Your instructions
The records should be written out in full, with nothing altered.

Records provided
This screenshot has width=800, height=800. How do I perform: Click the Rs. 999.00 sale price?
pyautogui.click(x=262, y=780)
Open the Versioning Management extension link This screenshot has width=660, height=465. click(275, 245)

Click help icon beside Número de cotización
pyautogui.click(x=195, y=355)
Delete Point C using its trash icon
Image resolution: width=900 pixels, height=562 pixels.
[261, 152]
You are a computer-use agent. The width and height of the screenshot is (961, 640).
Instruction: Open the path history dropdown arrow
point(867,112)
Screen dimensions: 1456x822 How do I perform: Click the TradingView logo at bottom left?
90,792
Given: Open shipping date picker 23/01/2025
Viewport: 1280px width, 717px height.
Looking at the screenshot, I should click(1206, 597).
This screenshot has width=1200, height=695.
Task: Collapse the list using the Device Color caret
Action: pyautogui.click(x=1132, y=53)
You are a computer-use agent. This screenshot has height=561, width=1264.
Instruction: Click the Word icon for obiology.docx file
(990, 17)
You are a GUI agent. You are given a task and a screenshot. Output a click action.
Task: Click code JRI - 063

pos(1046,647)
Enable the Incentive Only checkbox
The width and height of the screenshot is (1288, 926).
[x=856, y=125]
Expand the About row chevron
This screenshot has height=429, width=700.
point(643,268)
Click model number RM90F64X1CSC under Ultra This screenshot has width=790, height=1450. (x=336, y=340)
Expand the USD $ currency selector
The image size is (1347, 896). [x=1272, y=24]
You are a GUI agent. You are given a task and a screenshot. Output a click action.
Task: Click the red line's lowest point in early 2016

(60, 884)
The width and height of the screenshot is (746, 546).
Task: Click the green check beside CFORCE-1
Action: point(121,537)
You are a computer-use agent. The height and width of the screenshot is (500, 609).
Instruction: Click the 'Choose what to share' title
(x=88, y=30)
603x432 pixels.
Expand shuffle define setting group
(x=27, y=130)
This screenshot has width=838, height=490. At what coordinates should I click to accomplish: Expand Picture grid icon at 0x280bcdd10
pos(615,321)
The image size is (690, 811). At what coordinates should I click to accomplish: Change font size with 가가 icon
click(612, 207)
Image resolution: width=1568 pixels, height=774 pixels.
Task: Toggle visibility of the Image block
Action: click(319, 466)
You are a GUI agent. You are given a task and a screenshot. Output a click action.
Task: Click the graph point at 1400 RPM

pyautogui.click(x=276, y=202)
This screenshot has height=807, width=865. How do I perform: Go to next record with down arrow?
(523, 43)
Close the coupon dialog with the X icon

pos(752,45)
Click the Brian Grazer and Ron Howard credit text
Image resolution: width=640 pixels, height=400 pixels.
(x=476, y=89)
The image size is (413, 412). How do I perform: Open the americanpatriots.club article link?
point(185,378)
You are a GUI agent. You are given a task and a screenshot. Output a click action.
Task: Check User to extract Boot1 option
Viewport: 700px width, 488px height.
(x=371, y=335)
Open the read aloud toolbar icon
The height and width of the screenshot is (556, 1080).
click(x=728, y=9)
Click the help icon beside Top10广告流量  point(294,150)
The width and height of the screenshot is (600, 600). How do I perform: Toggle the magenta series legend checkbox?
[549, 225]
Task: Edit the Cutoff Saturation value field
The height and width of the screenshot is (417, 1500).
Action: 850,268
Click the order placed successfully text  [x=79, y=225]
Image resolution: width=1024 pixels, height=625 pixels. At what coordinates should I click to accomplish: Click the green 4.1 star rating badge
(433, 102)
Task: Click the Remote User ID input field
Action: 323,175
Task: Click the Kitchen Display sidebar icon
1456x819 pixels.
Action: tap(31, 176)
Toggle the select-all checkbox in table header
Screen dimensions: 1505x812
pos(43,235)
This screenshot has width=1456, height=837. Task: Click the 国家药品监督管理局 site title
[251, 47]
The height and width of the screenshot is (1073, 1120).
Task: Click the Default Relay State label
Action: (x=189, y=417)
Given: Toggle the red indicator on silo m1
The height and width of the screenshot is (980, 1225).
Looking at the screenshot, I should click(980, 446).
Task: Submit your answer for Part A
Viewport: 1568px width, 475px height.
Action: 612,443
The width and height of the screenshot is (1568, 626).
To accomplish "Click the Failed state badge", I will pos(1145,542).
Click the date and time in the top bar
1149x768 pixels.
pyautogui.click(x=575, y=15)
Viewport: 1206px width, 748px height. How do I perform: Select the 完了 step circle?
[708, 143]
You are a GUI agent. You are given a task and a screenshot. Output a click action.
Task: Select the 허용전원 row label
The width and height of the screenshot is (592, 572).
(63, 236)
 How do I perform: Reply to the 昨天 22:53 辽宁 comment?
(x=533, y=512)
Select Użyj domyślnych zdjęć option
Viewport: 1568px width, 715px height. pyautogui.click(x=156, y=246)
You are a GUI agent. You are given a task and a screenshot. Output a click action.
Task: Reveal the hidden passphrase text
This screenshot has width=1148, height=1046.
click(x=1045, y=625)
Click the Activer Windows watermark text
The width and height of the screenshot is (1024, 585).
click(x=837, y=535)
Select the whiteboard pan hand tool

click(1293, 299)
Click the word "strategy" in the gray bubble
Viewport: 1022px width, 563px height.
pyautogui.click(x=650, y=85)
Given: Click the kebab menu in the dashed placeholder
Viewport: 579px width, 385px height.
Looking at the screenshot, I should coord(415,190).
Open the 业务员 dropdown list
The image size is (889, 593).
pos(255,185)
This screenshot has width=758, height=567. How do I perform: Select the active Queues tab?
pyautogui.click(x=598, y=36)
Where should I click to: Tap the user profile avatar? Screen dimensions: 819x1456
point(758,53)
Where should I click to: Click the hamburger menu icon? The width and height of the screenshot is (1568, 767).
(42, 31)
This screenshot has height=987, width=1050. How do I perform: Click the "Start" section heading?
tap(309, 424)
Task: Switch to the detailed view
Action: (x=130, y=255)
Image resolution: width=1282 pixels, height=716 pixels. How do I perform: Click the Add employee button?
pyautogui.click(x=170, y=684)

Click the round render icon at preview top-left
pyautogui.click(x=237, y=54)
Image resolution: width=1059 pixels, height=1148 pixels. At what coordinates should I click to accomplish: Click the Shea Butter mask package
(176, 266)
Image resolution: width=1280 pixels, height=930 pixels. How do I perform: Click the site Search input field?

Reply
This screenshot has width=800, height=800. How do I perform: Click the Rs. 999.00 sale price?
pyautogui.click(x=262, y=780)
Open the Versioning Management extension link This screenshot has width=660, height=465. click(275, 245)

Click help icon beside Número de cotización
pyautogui.click(x=195, y=355)
Delete Point C using its trash icon
Image resolution: width=900 pixels, height=562 pixels.
[261, 152]
You are a computer-use agent. The width and height of the screenshot is (961, 640).
Instruction: Open the path history dropdown arrow
point(867,112)
Screen dimensions: 1456x822 How do I perform: Click the TradingView logo at bottom left?
90,792
Given: Open shipping date picker 23/01/2025
Viewport: 1280px width, 717px height.
Looking at the screenshot, I should click(1206, 597).
This screenshot has width=1200, height=695.
Task: Collapse the list using the Device Color caret
Action: pyautogui.click(x=1132, y=53)
You are a computer-use agent. This screenshot has height=561, width=1264.
Instruction: Click the Word icon for obiology.docx file
(990, 17)
You are a GUI agent. You are given a task and a screenshot. Output a click action.
Task: Click code JRI - 063

pos(1046,647)
Enable the Incentive Only checkbox
The width and height of the screenshot is (1288, 926).
[x=856, y=125]
Expand the About row chevron
This screenshot has height=429, width=700.
point(643,268)
Click model number RM90F64X1CSC under Ultra This screenshot has width=790, height=1450. (x=336, y=340)
Expand the USD $ currency selector
The image size is (1347, 896). [x=1272, y=24]
You are a GUI agent. You are given a task and a screenshot. Output a click action.
Task: Click the red line's lowest point in early 2016

(60, 884)
The width and height of the screenshot is (746, 546).
Task: Click the green check beside CFORCE-1
Action: point(121,537)
You are a computer-use agent. The height and width of the screenshot is (500, 609).
Instruction: Click the 'Choose what to share' title
(x=88, y=30)
603x432 pixels.
Expand shuffle define setting group
(x=27, y=130)
This screenshot has width=838, height=490. At what coordinates should I click to accomplish: Expand Picture grid icon at 0x280bcdd10
pos(615,321)
The image size is (690, 811). At what coordinates should I click to accomplish: Change font size with 가가 icon
click(612, 207)
Image resolution: width=1568 pixels, height=774 pixels.
Task: Toggle visibility of the Image block
Action: click(319, 466)
You are a GUI agent. You are given a task and a screenshot. Output a click action.
Task: Click the graph point at 1400 RPM

pyautogui.click(x=276, y=202)
This screenshot has height=807, width=865. How do I perform: Go to next record with down arrow?
(523, 43)
Close the coupon dialog with the X icon

pos(752,45)
Click the Brian Grazer and Ron Howard credit text
Image resolution: width=640 pixels, height=400 pixels.
(x=476, y=89)
The image size is (413, 412). How do I perform: Open the americanpatriots.club article link?
point(185,378)
You are a GUI agent. You are given a task and a screenshot. Output a click action.
Task: Check User to extract Boot1 option
Viewport: 700px width, 488px height.
(x=371, y=335)
Open the read aloud toolbar icon
The height and width of the screenshot is (556, 1080).
click(x=728, y=9)
Click the help icon beside Top10广告流量  point(294,150)
The width and height of the screenshot is (600, 600). How do I perform: Toggle the magenta series legend checkbox?
[549, 225]
Task: Edit the Cutoff Saturation value field
The height and width of the screenshot is (417, 1500).
Action: 850,268
Click the order placed successfully text  [x=79, y=225]
Image resolution: width=1024 pixels, height=625 pixels. At what coordinates should I click to accomplish: Click the green 4.1 star rating badge
(433, 102)
Task: Click the Remote User ID input field
Action: 323,175
Task: Click the Kitchen Display sidebar icon
1456x819 pixels.
Action: tap(31, 176)
Toggle the select-all checkbox in table header
Screen dimensions: 1505x812
pos(43,235)
This screenshot has width=1456, height=837. Task: Click the 国家药品监督管理局 site title
[251, 47]
The height and width of the screenshot is (1073, 1120).
Task: Click the Default Relay State label
Action: (x=189, y=417)
Given: Toggle the red indicator on silo m1
The height and width of the screenshot is (980, 1225).
Looking at the screenshot, I should click(980, 446).
Task: Submit your answer for Part A
Viewport: 1568px width, 475px height.
Action: 612,443
The width and height of the screenshot is (1568, 626).
To accomplish "Click the Failed state badge", I will pos(1145,542).
Click the date and time in the top bar
1149x768 pixels.
pyautogui.click(x=575, y=15)
Viewport: 1206px width, 748px height. How do I perform: Select the 完了 step circle?
[708, 143]
You are a GUI agent. You are given a task and a screenshot. Output a click action.
Task: Select the 허용전원 row label
The width and height of the screenshot is (592, 572).
(63, 236)
 How do I perform: Reply to the 昨天 22:53 辽宁 comment?
(x=533, y=512)
Select Użyj domyślnych zdjęć option
Viewport: 1568px width, 715px height. pyautogui.click(x=156, y=246)
You are a GUI agent. You are given a task and a screenshot. Output a click action.
Task: Reveal the hidden passphrase text
This screenshot has width=1148, height=1046.
click(x=1045, y=625)
Click the Activer Windows watermark text
The width and height of the screenshot is (1024, 585).
click(x=837, y=535)
Select the whiteboard pan hand tool

click(1293, 299)
Click the word "strategy" in the gray bubble
Viewport: 1022px width, 563px height.
pyautogui.click(x=650, y=85)
Given: Click the kebab menu in the dashed placeholder
Viewport: 579px width, 385px height.
Looking at the screenshot, I should coord(415,190).
Open the 业务员 dropdown list
The image size is (889, 593).
pos(255,185)
This screenshot has width=758, height=567. How do I perform: Select the active Queues tab?
pyautogui.click(x=598, y=36)
Where should I click to: Tap the user profile avatar? Screen dimensions: 819x1456
point(758,53)
Where should I click to: Click the hamburger menu icon? The width and height of the screenshot is (1568, 767).
(42, 31)
This screenshot has height=987, width=1050. How do I perform: Click the "Start" section heading?
tap(309, 424)
Task: Switch to the detailed view
Action: (x=130, y=255)
Image resolution: width=1282 pixels, height=716 pixels. How do I perform: Click the Add employee button?
pyautogui.click(x=170, y=684)

Click the round render icon at preview top-left
pyautogui.click(x=237, y=54)
Image resolution: width=1059 pixels, height=1148 pixels. At what coordinates should I click to accomplish: Click the Shea Butter mask package
(176, 266)
Image resolution: width=1280 pixels, height=930 pixels. How do I perform: Click the site Search input field?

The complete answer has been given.